I created one partition and I wanted to mount that partition to this directory /home/max/VirtualBox VMs

I wrote this line in fstab:

/dev/sda4    /home/max/VirtualBox\ VMs  ext4    defaults        0 0

but it's giving this error

[mntent]: line 16 in /etc/fstab is bad

I know I am getting this error because of space in between 'virtualBox VMs'

Is it possible to mount to that Directory?

[max@localhost VirtualBox VMs]$ pwd
/home/max/VirtualBox VMs
0

4 Answers 4

2

Use quote marks.

/dev/sda4 "/home/max/VirtualBox VMs" ext4 defaults 0 0

8
  • 2
    Its not working I tried all these things "/home/max/VirtualBox VMs" , /home/max/VirtualBox\ VMs /home/max/"VirtualBox VMs" nothing is working.
    – max
    Commented Jan 3, 2013 at 10:02
  • 6
    You could try using \040 instead of the spaces; according to the internets that works fantastically; I just tried it on Arch running 3.7 kernel and it doesn't want to work for me however.
    – Justin
    Commented Jan 3, 2013 at 10:12
  • 1
    the \ is an escape character and 040 is the ASCII code for space. Now I want to know why it won't work for me :/
    – Justin
    Commented Jan 3, 2013 at 11:16
  • 4
    Does not work for me, but the \040 answer does. It's funny that I happen to need this answer for exactly the same reason as the original poster. Commented Jan 29, 2016 at 16:10
  • 2
    This should not be the accepted answer, as it doesn't work. The answer underneath this one with more votes does work and should be the accepted answer. Commented May 16, 2023 at 2:12
44

fstab has its own syntax. To use spaces as part of a directory name, you have to specify its code point as a zero-padded 3-digit octal number, preceded by a backslash (escape character).
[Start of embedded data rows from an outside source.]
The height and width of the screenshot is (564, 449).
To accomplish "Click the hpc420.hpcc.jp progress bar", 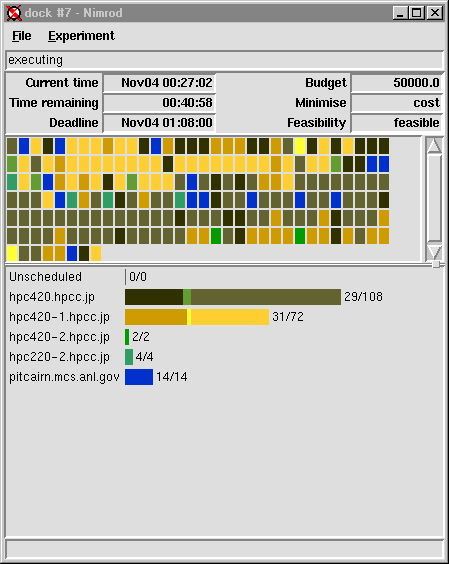I will point(233,297).
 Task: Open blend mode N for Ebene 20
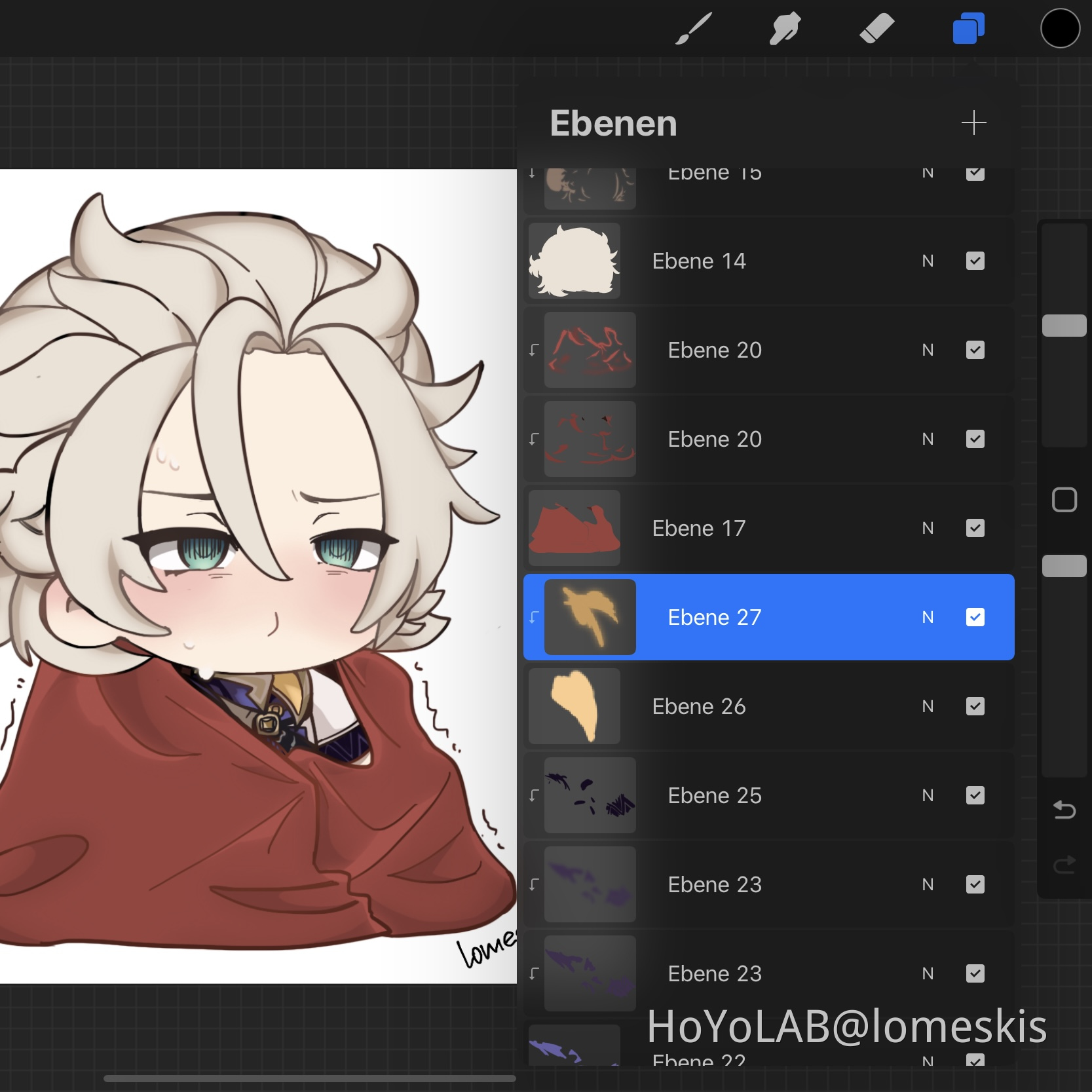tap(928, 350)
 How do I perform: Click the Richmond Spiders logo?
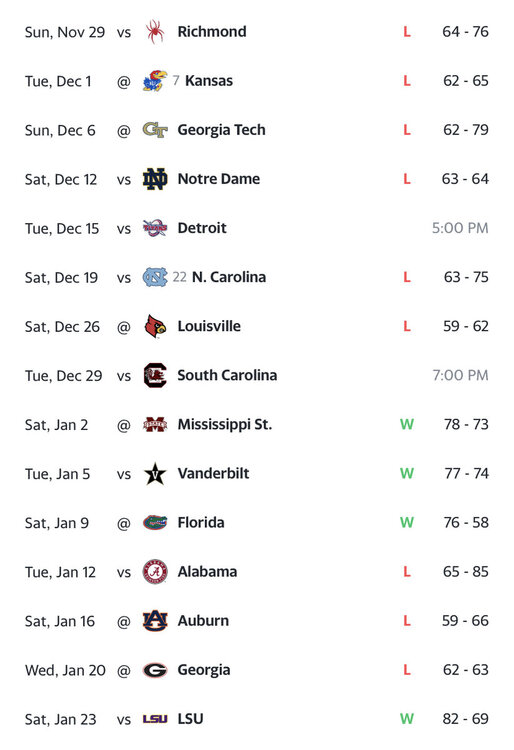coord(155,32)
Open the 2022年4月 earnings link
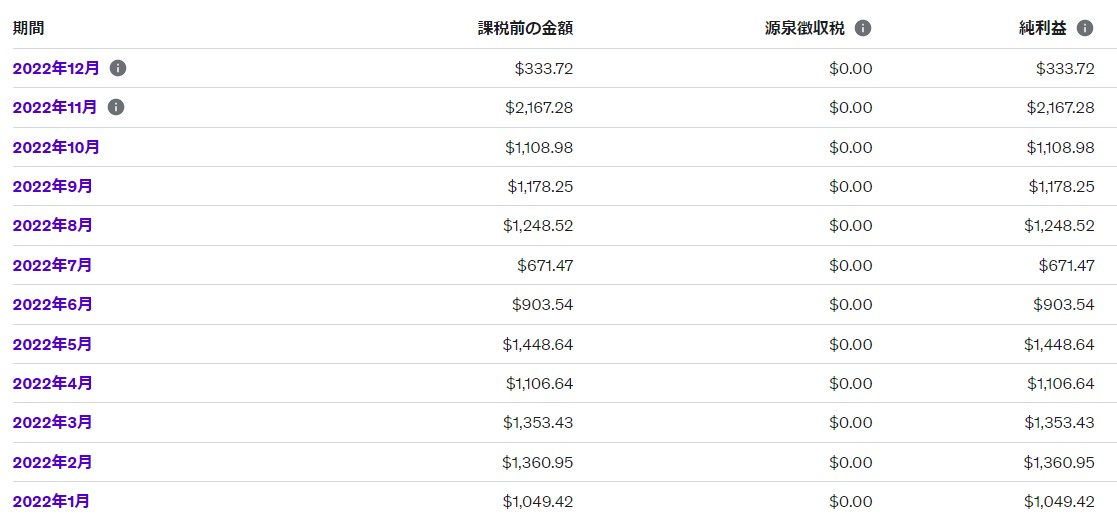Image resolution: width=1117 pixels, height=518 pixels. click(x=52, y=383)
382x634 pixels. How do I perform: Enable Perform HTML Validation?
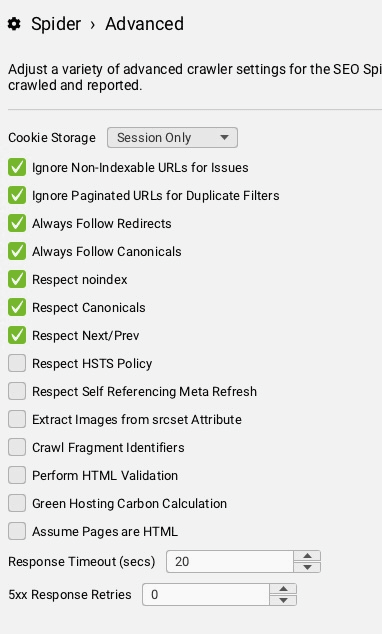click(x=17, y=475)
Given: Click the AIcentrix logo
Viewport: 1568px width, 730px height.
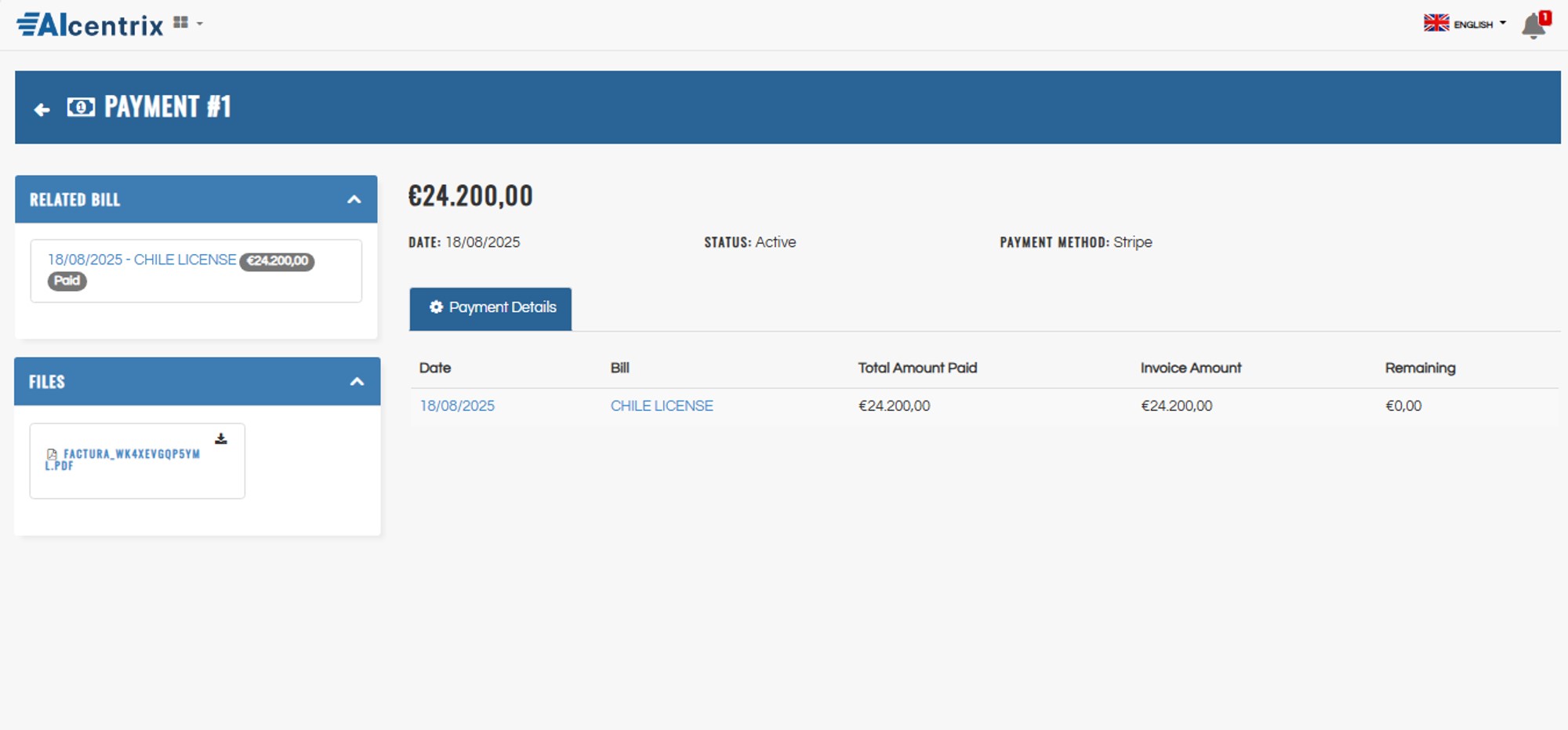Looking at the screenshot, I should click(90, 25).
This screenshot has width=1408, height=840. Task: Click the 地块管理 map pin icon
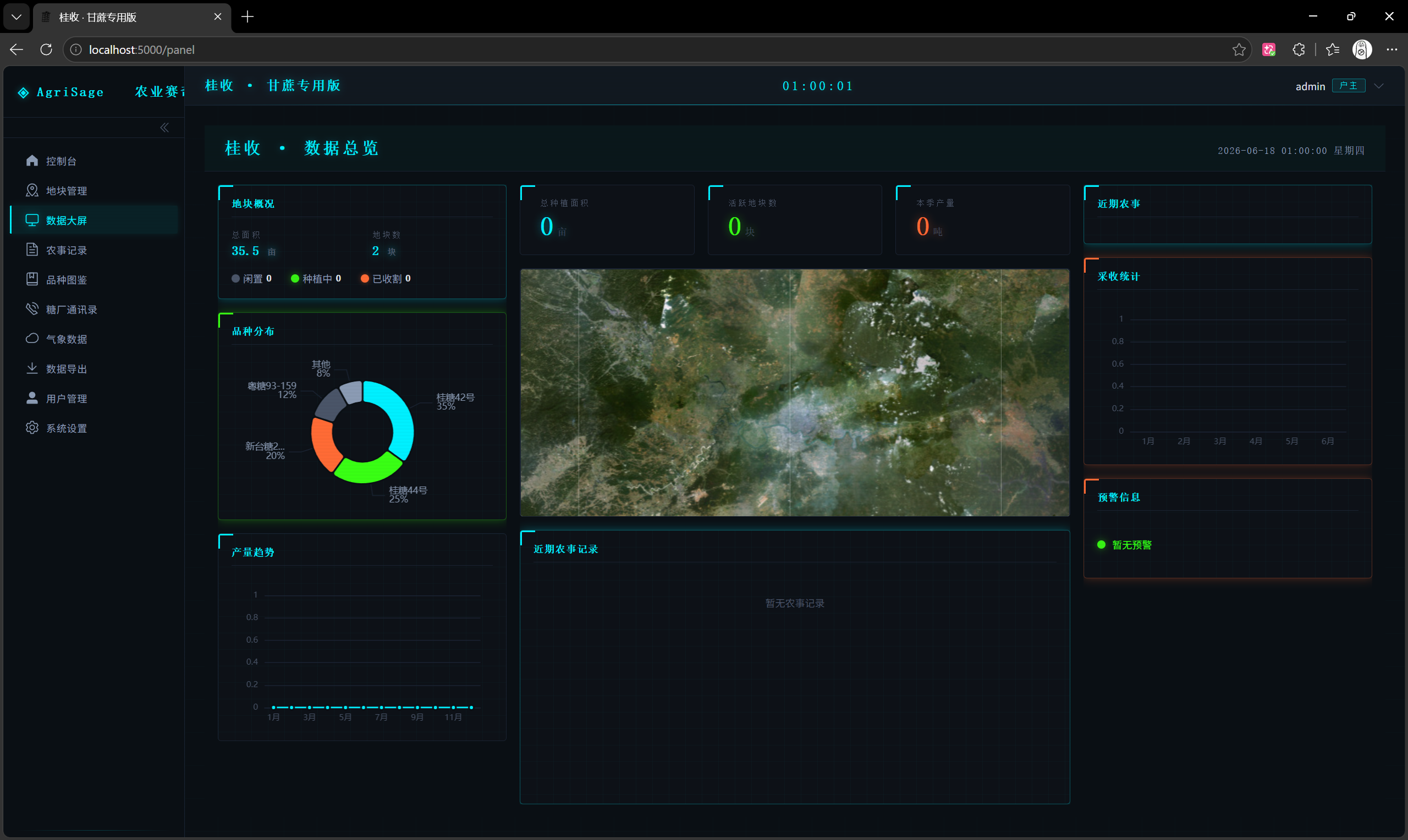(x=32, y=190)
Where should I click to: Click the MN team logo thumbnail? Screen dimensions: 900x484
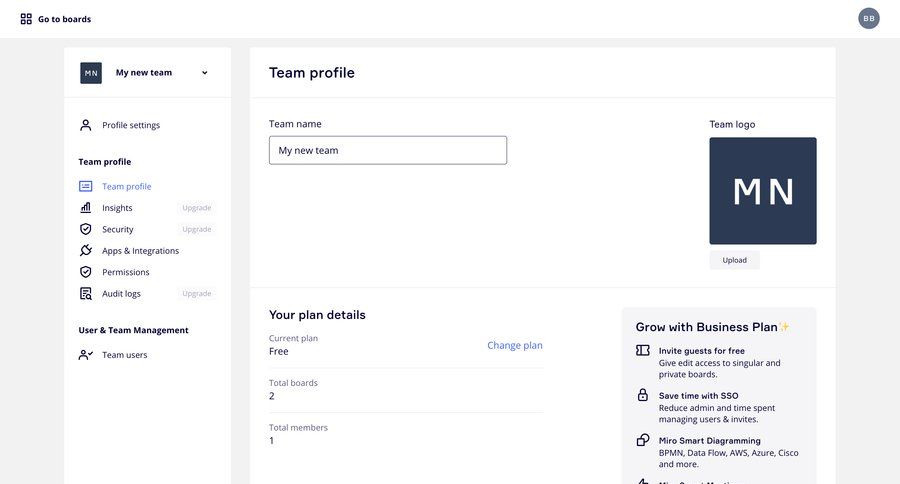(x=763, y=191)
In ASCII, the space character's code point is 32 or 40 in octal, so you can use:

/dev/sda4               /home/max/VirtualBox\040VMs  ext4    defaults        0 0

Note that, while code points are supported for other characters as well, the support is rather flaky. On my machine, you can write \127 instead of W, but not \070 instead of 8...

3
  • 2
    Thanks for this answer! Double quotes or single quotes didn't work, \040 worked! This should be the accepted answer. Commented Aug 24, 2021 at 11:32
  • 2
    Thanks for this answer - i had been searching for the solution with fstab with use on my Raspberry Pi (Raspian OS), and it worked perfect.
    – BlissSol
    Commented Jan 5, 2023 at 3:53
  • macOS, however, being BSD-based, creates a mount point named /home/max/VirtualBox\040VMs, not /home/max/VirtualBox VMs as expected. Hrrrmpf. Commented Nov 25, 2023 at 1:31
4

I am converting the whole path to code point with a Bash function:

fstab_path(){
    local path=$1
    local s=
    local c=
    for i in $(seq 1 ${#path})
    do
        c=${path:i-1:1}
        s="$s"$(printf '\\0%o' "'$c")
    done
    echo "$s"  >/dev/stdout
}

path="path with spaces tabs etc.."
fpath=$(fstab_path "$path")
3

I had the same problem, but with a slight twist: mounting btrfs subvolume containing Virtual Box into my home dir on partition of ext4 (I had just changed hard drives).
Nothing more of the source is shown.